September 16th, 2005


DJ Dasai

I'm sad to announce that I'm DJing at my favourite Berlin record store, Dense (Danziger Str. 16, Berlin 10435, U-bahn Eberswalder Srasse, U2 line), tonight at 9pm. It's part of an evening featuring performances from Scottish bands Planningtorock and Vernon+Burns, and is loosely tied in with Popkomm, the big three day music conference currently going on in Berlin.

The reason that I'm "sad" to announce this happy occasion is that DJing is the least cool profession in the world. It's uncool for the following reasons:

1. Too many DJs. There are, as 2ManyDJs imply with their name, too many DJs. If I open the Popkomm brochure at the artist index, there are more than 20 sheep DJs listed in the D section. There's DJ Boozou Bajou, DJ Des, DJ Dirk Rumpff, DJ El Pogo, DJ Flush, DJ Johnny Fistfuck, and a team calling themselves DJs are Rockstars, amongst many, many others.

2. What do you stand for, DJ? DJ stands for disc jockey, right? A jockey is a short person who rides a horse, right? But instead of riding a horse, you ride a record, right? So you're really, really short, right? Where do you ride your record to? Fame and fortune? If DJs are really rockstars, where's your limo? Where are your groupies?

3. What do you create, DJ? Now, I don't want to be too rockist about this, but artists create something out of nothing. Well, okay, not exactly nothing, but we do manipulate the culture we find and leave it somewhat different, by "composing". But what does a DJ create that wasn't there before? A mix between two records, a match between two BPMs. It's not really very impressive, is it? Ah, you're a curator, I see! That changes everything. I'll picture you riding a very small horse around an art gallery.

4. You're hopelessly 90s, DJ! Let's see, it's the early 90s, the Pet Shop Boys put out a single called "DJ Culture", Simon Reynolds publishes a book about rave and ecstasy culture, Bjork sings "There's More To Life Than This" live from the Milk Bar toilets, and it's about sneaking away from the boombastic boredom of the DJ: "Let's sneak out of this party / It's getting boring / We could go down to the harbour / And jump between the boats..." And now it's 2005, and the Pet Shop Boys have made a soundtrack to "The Battleship Potemkin" with the Dresdner Sinfonica, and Simon Reynolds has written a book about postpunk, and Bjork is doing Eskimo throat singing and gagaku... and you're still DJing.

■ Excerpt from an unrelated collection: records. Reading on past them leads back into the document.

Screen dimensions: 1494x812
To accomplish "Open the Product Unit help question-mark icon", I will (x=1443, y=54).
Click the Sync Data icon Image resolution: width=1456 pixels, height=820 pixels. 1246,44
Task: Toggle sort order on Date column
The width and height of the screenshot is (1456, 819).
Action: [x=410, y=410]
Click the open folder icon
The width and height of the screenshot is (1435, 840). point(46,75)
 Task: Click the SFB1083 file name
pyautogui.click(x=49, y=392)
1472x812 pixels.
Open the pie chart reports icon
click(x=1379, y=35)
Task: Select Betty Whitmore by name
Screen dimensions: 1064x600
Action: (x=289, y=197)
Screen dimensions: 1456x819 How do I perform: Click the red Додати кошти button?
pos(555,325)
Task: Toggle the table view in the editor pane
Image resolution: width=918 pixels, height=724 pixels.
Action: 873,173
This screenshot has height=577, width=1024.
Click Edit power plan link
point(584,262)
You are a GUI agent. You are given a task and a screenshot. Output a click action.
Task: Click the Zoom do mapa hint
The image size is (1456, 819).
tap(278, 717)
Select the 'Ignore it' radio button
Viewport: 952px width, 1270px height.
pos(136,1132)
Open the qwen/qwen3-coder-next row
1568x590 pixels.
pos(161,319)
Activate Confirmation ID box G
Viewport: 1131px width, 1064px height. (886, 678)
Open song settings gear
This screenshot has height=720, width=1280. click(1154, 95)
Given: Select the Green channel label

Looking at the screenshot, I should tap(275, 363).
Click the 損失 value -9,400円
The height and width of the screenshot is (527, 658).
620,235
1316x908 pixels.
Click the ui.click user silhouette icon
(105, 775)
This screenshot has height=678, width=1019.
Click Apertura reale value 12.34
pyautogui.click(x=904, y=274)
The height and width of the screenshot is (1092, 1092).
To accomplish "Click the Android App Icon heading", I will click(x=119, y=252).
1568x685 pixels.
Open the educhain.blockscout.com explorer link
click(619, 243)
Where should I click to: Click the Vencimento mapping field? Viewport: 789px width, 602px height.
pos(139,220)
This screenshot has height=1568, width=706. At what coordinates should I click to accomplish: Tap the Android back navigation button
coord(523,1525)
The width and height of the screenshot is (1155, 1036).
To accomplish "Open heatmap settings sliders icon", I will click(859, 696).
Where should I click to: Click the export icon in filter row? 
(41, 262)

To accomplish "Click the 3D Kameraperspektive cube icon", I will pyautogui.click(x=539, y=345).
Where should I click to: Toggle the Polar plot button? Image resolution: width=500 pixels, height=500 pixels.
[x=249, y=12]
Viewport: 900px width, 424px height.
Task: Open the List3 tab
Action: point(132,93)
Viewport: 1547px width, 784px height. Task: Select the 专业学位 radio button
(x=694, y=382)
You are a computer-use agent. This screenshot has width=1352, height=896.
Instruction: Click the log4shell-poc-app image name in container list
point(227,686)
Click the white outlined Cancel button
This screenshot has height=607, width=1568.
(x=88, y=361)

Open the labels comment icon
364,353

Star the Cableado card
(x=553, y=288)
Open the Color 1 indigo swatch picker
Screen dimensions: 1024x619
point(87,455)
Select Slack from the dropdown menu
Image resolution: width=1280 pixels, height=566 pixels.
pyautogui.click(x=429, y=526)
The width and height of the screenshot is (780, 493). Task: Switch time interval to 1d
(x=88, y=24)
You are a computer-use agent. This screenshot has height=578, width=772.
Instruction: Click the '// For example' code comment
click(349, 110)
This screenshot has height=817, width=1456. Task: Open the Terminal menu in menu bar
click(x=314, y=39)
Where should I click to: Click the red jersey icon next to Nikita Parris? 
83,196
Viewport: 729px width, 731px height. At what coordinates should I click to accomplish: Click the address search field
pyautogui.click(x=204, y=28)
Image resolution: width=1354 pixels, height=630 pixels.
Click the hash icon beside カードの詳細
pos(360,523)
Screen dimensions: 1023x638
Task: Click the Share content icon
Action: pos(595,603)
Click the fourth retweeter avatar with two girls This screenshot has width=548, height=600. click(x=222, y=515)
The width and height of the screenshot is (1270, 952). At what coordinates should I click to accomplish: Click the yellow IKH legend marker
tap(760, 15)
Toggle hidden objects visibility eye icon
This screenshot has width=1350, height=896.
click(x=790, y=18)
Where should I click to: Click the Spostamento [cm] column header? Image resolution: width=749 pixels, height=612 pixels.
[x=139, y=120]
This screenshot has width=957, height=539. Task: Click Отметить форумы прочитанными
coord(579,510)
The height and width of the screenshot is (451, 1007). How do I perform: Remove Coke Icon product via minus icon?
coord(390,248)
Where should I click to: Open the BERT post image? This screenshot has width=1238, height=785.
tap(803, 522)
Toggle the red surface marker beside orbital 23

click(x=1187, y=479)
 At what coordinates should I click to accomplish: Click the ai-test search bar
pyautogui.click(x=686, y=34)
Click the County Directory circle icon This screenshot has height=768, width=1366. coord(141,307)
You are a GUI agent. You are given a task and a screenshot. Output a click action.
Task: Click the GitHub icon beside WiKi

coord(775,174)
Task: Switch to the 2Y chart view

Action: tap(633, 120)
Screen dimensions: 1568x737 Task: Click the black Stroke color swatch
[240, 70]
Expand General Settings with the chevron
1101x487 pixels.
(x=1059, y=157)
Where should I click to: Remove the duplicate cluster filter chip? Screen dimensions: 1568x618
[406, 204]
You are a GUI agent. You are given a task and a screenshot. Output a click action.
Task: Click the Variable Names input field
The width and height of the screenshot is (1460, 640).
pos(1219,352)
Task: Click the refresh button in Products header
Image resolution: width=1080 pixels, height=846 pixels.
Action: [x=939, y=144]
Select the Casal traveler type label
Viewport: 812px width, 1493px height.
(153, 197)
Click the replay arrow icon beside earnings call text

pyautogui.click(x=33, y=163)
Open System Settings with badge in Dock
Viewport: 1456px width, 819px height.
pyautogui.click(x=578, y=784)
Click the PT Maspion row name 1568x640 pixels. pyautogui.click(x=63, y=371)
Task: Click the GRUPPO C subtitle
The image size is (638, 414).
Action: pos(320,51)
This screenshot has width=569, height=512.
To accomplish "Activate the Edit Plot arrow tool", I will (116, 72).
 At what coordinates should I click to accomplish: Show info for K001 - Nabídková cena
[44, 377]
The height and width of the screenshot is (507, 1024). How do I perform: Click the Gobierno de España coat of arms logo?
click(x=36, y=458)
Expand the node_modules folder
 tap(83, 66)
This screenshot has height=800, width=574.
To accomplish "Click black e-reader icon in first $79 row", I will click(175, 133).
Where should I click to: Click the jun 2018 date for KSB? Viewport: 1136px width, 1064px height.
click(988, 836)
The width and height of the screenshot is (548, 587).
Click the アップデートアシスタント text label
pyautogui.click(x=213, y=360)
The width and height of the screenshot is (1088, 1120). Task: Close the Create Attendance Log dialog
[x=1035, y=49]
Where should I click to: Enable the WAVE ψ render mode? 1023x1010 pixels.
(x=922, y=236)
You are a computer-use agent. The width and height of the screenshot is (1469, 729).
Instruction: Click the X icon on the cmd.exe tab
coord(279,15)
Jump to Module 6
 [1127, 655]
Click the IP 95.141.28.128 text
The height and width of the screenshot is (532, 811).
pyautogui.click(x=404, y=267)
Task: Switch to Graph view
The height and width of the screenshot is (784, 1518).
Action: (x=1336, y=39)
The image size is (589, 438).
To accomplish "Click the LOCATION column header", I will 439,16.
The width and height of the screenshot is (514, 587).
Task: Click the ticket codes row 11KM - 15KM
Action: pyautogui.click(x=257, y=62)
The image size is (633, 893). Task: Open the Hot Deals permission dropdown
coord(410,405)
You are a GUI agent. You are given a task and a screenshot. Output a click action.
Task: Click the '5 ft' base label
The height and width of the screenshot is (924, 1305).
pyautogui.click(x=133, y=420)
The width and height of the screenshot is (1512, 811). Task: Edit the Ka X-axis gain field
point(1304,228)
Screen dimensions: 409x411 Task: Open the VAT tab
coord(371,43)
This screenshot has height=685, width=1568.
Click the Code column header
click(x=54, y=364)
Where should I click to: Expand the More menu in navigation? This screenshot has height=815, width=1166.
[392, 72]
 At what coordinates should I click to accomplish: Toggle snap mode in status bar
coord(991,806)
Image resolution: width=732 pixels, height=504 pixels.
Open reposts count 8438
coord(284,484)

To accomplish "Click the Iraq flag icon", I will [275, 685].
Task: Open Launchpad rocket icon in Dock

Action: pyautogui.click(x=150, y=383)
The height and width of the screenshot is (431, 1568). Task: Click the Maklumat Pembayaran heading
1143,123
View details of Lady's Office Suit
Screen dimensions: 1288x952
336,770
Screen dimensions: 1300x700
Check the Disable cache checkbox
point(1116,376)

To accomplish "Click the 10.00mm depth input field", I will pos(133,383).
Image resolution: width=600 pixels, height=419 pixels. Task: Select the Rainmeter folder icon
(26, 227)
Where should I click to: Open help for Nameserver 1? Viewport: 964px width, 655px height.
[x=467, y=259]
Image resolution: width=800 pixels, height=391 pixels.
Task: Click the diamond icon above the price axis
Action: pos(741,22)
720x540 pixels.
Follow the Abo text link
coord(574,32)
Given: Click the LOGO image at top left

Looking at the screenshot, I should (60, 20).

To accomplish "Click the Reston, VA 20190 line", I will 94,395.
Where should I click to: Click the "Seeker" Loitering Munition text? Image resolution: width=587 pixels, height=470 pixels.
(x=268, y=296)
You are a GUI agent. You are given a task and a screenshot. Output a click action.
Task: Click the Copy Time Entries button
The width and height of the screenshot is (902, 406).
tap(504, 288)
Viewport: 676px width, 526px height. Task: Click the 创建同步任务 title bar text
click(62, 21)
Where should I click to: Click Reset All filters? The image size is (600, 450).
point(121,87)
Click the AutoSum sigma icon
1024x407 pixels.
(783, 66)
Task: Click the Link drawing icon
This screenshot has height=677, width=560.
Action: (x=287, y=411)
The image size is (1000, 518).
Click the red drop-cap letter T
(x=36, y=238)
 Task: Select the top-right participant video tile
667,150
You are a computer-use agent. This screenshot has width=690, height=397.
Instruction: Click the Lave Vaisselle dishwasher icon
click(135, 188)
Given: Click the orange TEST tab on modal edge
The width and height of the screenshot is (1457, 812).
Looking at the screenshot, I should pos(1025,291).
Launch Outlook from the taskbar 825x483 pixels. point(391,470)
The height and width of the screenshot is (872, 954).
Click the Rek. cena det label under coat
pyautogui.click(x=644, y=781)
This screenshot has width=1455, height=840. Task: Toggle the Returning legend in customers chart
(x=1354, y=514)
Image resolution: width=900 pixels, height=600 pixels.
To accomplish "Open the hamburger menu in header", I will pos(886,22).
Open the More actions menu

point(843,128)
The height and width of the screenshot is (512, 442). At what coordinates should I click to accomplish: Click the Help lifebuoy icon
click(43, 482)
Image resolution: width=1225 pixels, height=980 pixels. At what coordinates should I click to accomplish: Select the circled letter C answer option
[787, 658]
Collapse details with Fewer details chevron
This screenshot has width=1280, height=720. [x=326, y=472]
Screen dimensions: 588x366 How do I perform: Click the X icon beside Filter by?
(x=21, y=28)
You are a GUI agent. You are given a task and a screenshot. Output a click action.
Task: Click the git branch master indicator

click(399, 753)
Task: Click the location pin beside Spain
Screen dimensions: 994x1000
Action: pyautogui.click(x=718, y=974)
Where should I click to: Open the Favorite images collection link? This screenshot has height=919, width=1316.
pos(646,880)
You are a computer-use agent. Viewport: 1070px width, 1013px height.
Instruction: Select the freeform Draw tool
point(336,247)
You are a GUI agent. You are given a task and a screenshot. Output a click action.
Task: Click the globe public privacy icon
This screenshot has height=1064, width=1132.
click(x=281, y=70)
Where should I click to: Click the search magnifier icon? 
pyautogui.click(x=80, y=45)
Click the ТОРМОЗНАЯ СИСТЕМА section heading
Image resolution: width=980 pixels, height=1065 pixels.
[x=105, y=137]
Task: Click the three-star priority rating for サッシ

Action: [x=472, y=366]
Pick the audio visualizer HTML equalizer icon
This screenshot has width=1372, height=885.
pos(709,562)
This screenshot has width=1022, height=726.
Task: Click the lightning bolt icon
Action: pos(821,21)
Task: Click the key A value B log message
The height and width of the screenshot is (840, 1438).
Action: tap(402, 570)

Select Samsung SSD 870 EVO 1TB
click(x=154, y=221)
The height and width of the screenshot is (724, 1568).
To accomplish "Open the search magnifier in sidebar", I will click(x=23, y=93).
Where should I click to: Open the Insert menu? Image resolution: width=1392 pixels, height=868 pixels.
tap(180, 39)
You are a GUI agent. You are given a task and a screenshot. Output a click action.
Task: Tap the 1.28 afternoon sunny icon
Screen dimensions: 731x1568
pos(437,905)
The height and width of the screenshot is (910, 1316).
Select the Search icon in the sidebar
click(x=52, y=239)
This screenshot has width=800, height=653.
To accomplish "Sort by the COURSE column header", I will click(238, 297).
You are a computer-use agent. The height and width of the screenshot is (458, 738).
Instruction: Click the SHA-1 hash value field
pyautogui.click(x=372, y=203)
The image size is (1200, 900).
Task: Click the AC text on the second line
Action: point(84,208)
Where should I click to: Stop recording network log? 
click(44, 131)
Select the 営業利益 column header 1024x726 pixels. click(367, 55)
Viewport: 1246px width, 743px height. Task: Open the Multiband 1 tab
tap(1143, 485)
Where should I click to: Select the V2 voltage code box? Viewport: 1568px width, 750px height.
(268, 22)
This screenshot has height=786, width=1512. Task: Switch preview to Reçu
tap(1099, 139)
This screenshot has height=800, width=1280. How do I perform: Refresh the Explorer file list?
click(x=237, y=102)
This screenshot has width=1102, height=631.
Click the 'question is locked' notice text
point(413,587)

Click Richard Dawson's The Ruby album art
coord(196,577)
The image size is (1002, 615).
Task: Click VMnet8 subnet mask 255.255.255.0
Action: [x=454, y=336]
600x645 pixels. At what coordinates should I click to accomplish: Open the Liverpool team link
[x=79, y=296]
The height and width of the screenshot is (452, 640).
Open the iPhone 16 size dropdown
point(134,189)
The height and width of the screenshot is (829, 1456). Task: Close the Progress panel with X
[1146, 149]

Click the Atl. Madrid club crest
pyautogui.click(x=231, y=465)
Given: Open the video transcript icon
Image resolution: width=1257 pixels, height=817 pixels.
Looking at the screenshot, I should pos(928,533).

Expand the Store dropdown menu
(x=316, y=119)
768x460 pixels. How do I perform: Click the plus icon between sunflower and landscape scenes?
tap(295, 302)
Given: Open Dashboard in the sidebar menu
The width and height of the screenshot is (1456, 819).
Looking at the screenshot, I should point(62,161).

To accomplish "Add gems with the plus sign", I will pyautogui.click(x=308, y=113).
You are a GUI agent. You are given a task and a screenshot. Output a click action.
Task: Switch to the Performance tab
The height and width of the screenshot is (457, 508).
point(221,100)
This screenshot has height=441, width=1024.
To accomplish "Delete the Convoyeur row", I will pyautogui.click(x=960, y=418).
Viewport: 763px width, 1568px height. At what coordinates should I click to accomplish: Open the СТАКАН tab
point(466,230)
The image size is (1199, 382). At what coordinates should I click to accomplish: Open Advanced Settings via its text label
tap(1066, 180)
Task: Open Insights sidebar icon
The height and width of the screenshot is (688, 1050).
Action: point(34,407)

5. Beats are beat! The DJing I tend to see now is beat-free. Schloss Lanke, for instance, has a beat-free policy for its DJs, and when Anne Laplantine DJs she tends to mix children's music and musique concrete. There's nothing more wack than the unstoppable sequencer chaff that DJs spew out, especially when they're cigarette-lighter-in-the-air populists who start quiet and then get more, ahem, slammin' as the night goes on. Let me tell you, there's no connection between beats and dance. I love dance, and I can do it to anything. The dance I like to watch, contemporary dance by choreographers like Boris Charmatz, doesn't feature regular beats. You can dance to the sound of a washing machine on spin cycle! You can dance to the irregular sound of your bare feet hitting the floor and squeaking sweatily across it!

6. A music culture dominated by interpretive artists is a museum-bound culture. Sorry, crate-digger, your artform is an interpretive one, as museum-ready as most classical music. Like the classical music world, the DJ world is dominated by people who merely shuffle the sequence and interpretation of a fixed canon of masterpieces. Don't just spin and juggle the old stuff, make something new! Don't dig that crate, dig deeper and create!

7. Caveat Although DJs are inherently uncool (Japanese: dasai!, French: vous etes naz, les gars!) I wish to spare from the foregoing comments DJ Elephant Power, Nicolas Baudoux, who is very, very good. God knows what he was thinking when he chose his name, though.